Her heart pounded; she realized he was aiming at the jerricans in the back. He could blow them up with a well-placed shot.

“Hold on!” she shouted.

Annja hadn’t needed to tell Nang that. He’d dug his fingernails into the dashboard and was gritting his teeth. His eyes were needle slits and he took in great gulps of the exhaust-filled air. One hand on the steering wheel, she flailed about with the other, finding her seat belt and pulling it across her lap, shimmying by a Land Rover and past a Camry, praying all the while that the gunmen didn’t shoot an innocent driver. She clicked the belt and felt only a little safer.

Sirens wailed louder and she reached a stretch where traffic was thinner. She floored the gas pedal and the Jeep surged faster, and then was bumped from behind. A glance in the mirror showed the grille of the pickup. It conveniently had no license plate.

“They will kill us! They will—”

“Shut up,” Annja warned. She didn’t need Nang’s distraction.

The truck veered to the left, coming alongside the Jeep. Annja kept one hand on the wheel and extended the other, calling for her sword and finding it difficult to grip the pommel with the blade meeting resistance from the wind and the speed.

Nang screamed and Annja swiped down with the blade, aiming for the gun in the man’s hand and instead connecting with his arm. It had the same effect—the gun clattered away on the pavement, disappearing beneath a black BMW. The truck smashed into the Jeep’s side, and Annja had to compensate to keep from being pushed off the road.

“Bridge!” Nang warned.

Annja divided her attention between the road, the threatening pickup, oncoming traffic and now the bridge, which narrowed the road to a single lane. Below, the water sparkled like sapphire glass spun between the dirt-brown banks.

“C’mon, c’mon, c’mon,” she coaxed the Jeep as she pressed the gas pedal as far down as it would go and inched past the truck. At least the passenger was inside the truck now, holding his injured arm. The driver was another matter; she spotted a gun in his hand. But he had to jump in behind her in the face of now-one-lane traffic.

“We will die!” Nang cried.

“Everyone dies,” Annja said. “But I won’t let us die today.”

The Jeep rode up on the sidewalk as she jockeyed for a better position to see the truck behind her. The passenger was on a cell phone; she couldn’t make out more than that because of the tinting to the windows. The driver had his arm out the window, gun against the door.

More sirens wailed, and she picked out three distinct sounds. At least three police cars were coming. Before they reached the end of the bridge a fourth was added to it. Car horns blared as she took an off-ramp at full speed, tilting the Jeep up on its right wheels and nearly tossing Nang from his seat, despite the seat belt. She raced past a motorcycle that spun out in her wake and watched in horror as the silver truck headed straight for the motorcycle.

“God, please don’t,” she prayed, her stomach rising into her throat. The biker’s death would be on her hands.
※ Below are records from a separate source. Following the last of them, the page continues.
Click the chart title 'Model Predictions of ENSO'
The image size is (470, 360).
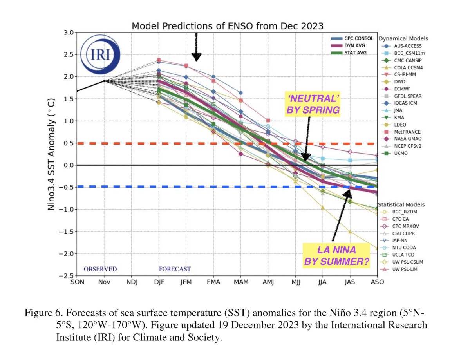(x=228, y=26)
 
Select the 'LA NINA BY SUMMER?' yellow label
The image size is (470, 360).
(x=336, y=255)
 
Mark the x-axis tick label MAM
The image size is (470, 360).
(x=240, y=282)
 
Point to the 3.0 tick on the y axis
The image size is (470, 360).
(x=69, y=32)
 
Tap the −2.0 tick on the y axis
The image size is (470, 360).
(x=67, y=253)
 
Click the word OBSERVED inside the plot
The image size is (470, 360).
(x=100, y=269)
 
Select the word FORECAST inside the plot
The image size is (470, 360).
(x=175, y=269)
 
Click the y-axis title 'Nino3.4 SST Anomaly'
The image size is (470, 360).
(x=51, y=154)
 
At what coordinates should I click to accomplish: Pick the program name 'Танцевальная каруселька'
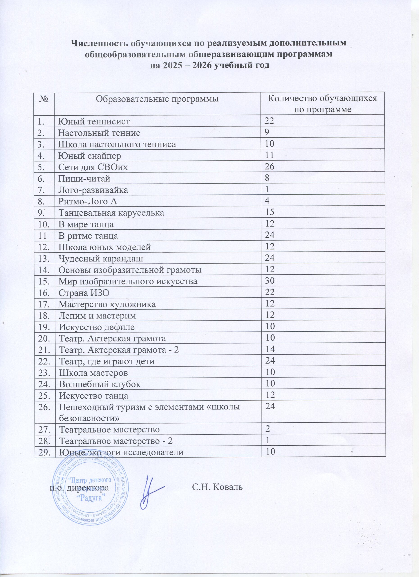click(x=111, y=213)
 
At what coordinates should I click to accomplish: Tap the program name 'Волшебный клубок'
click(x=100, y=384)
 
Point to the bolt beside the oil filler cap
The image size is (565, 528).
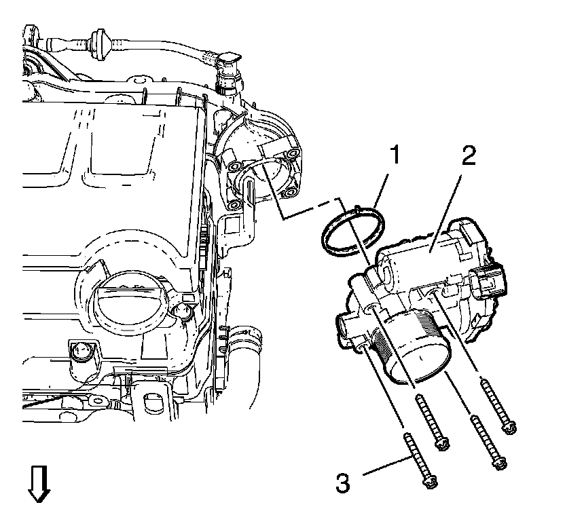181,312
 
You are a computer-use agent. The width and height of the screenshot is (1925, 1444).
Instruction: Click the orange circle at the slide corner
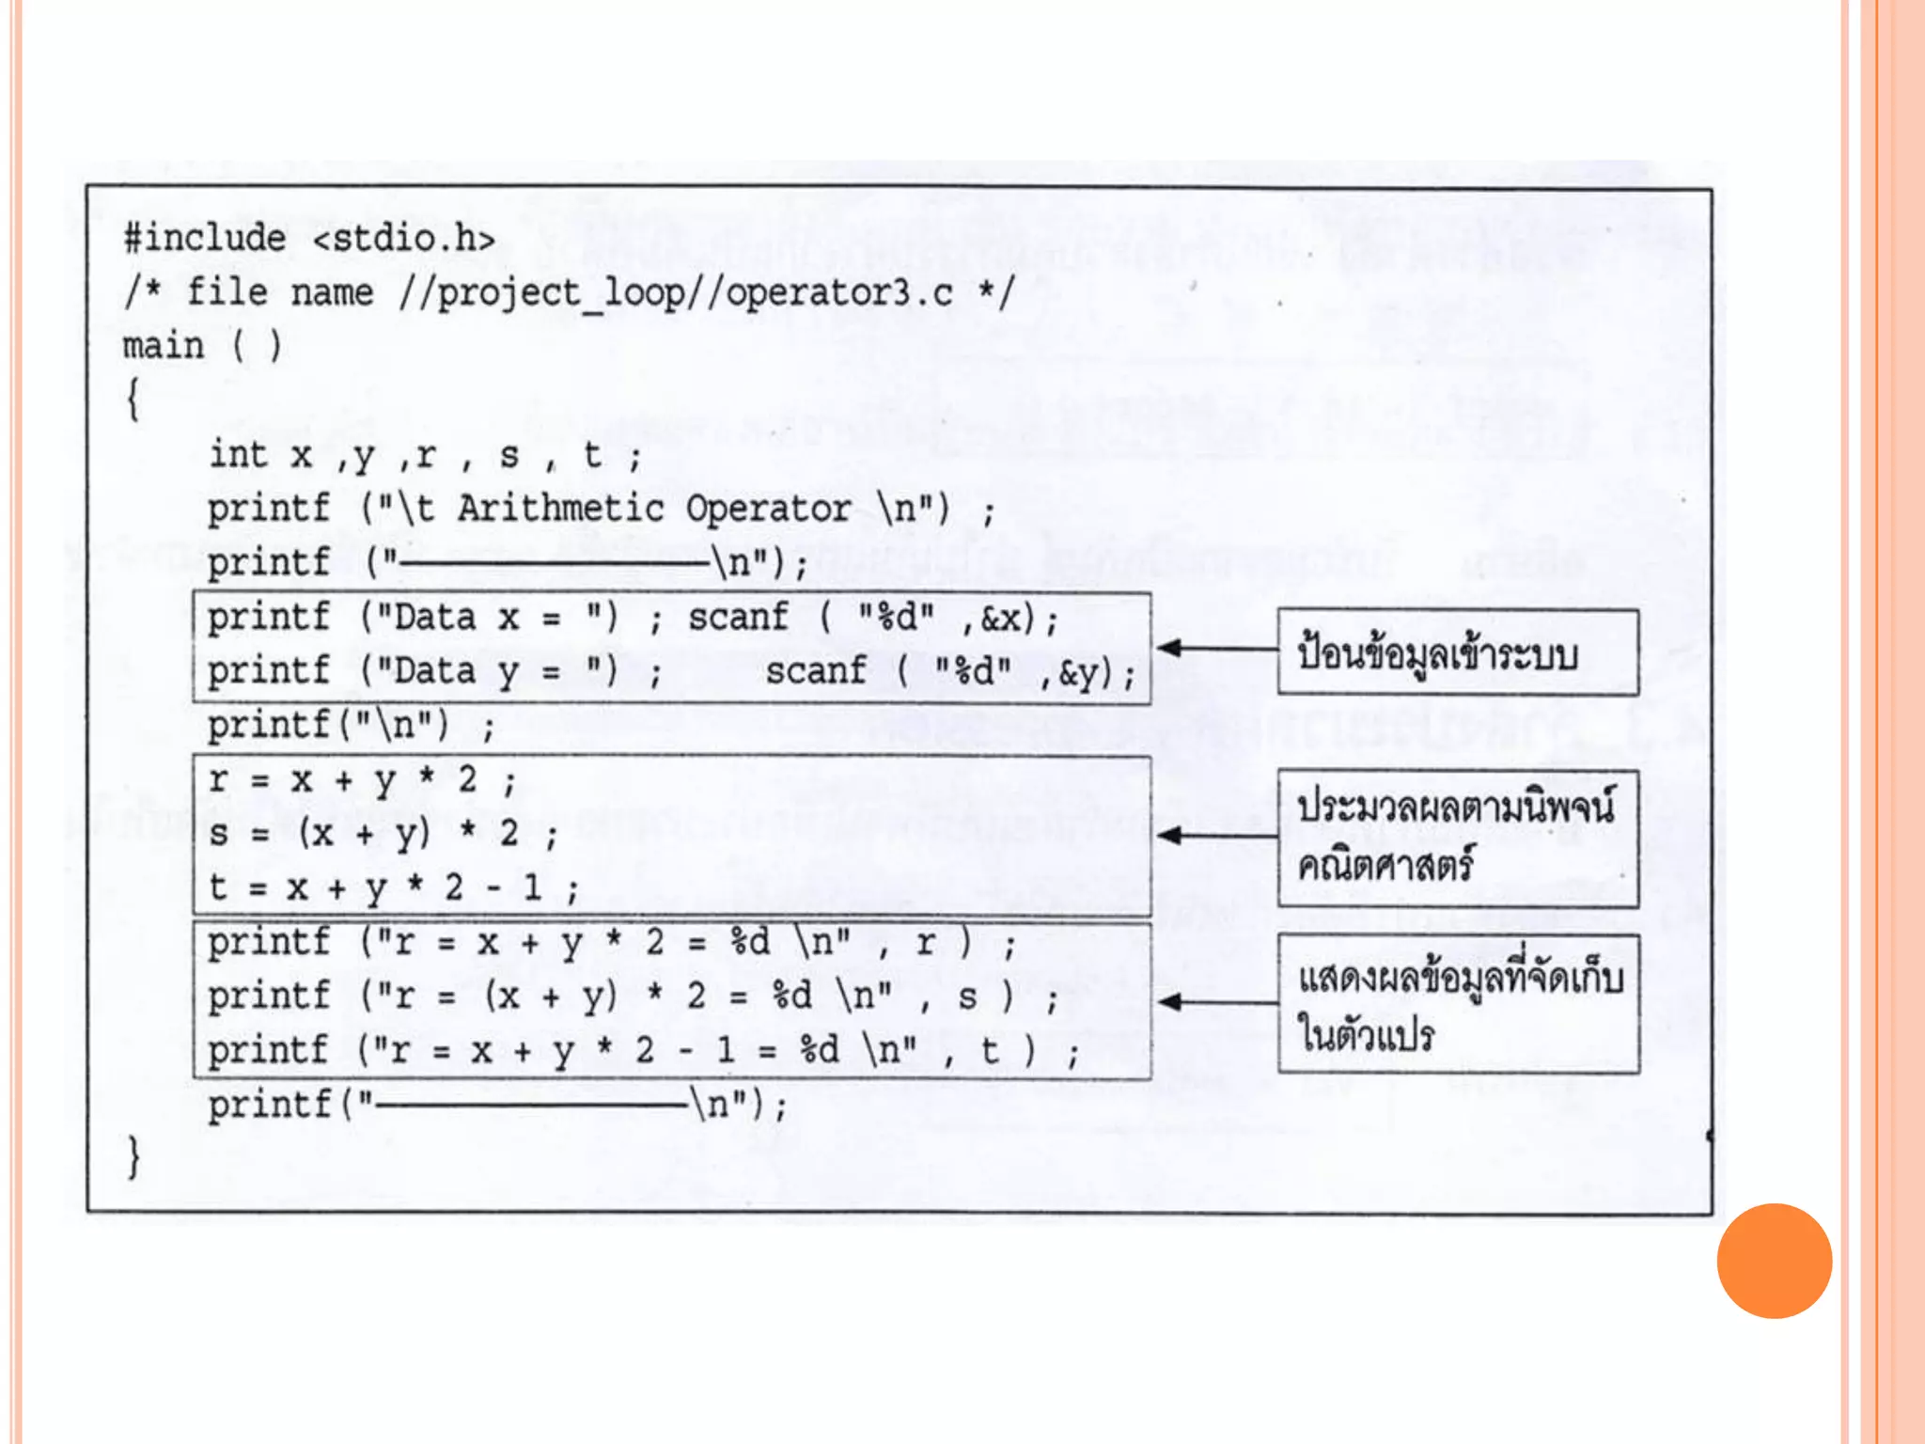click(1774, 1261)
A maintenance worker on the side of the road pumped his fist and shouted at her as she continued to look in her rearview mirror.
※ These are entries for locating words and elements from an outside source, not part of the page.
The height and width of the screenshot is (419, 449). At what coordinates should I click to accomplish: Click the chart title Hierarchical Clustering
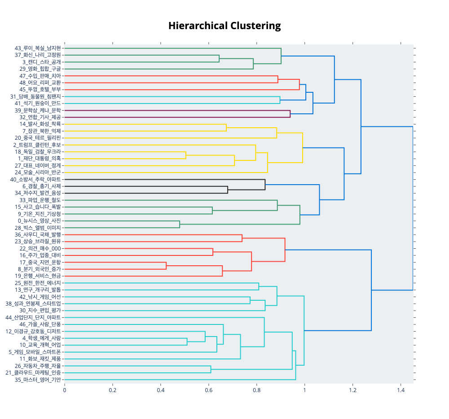224,26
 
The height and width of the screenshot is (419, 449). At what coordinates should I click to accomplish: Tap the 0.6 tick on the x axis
209,390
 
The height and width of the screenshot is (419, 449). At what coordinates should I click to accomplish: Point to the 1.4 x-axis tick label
401,390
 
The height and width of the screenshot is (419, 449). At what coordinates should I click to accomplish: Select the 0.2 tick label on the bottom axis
113,390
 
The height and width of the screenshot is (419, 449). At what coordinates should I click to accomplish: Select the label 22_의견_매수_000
40,248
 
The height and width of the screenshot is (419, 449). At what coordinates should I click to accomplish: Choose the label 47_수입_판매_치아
40,76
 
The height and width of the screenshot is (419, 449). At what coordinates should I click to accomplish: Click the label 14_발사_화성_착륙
40,124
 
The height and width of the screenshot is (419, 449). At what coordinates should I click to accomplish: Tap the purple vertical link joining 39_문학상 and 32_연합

The truck driver veered to the right to avoid the motorcyclist. His tires screamed in protest and the truck briefly rose up on its right tires like a stunt car before rolling on its side, sparks from the metal scraping against the pavement shooting up like fireworks.

Annja jabbed the gas pedal again and switched lanes, driving straight west again and leaving Chiang Mai and the increasing number of sirens behind.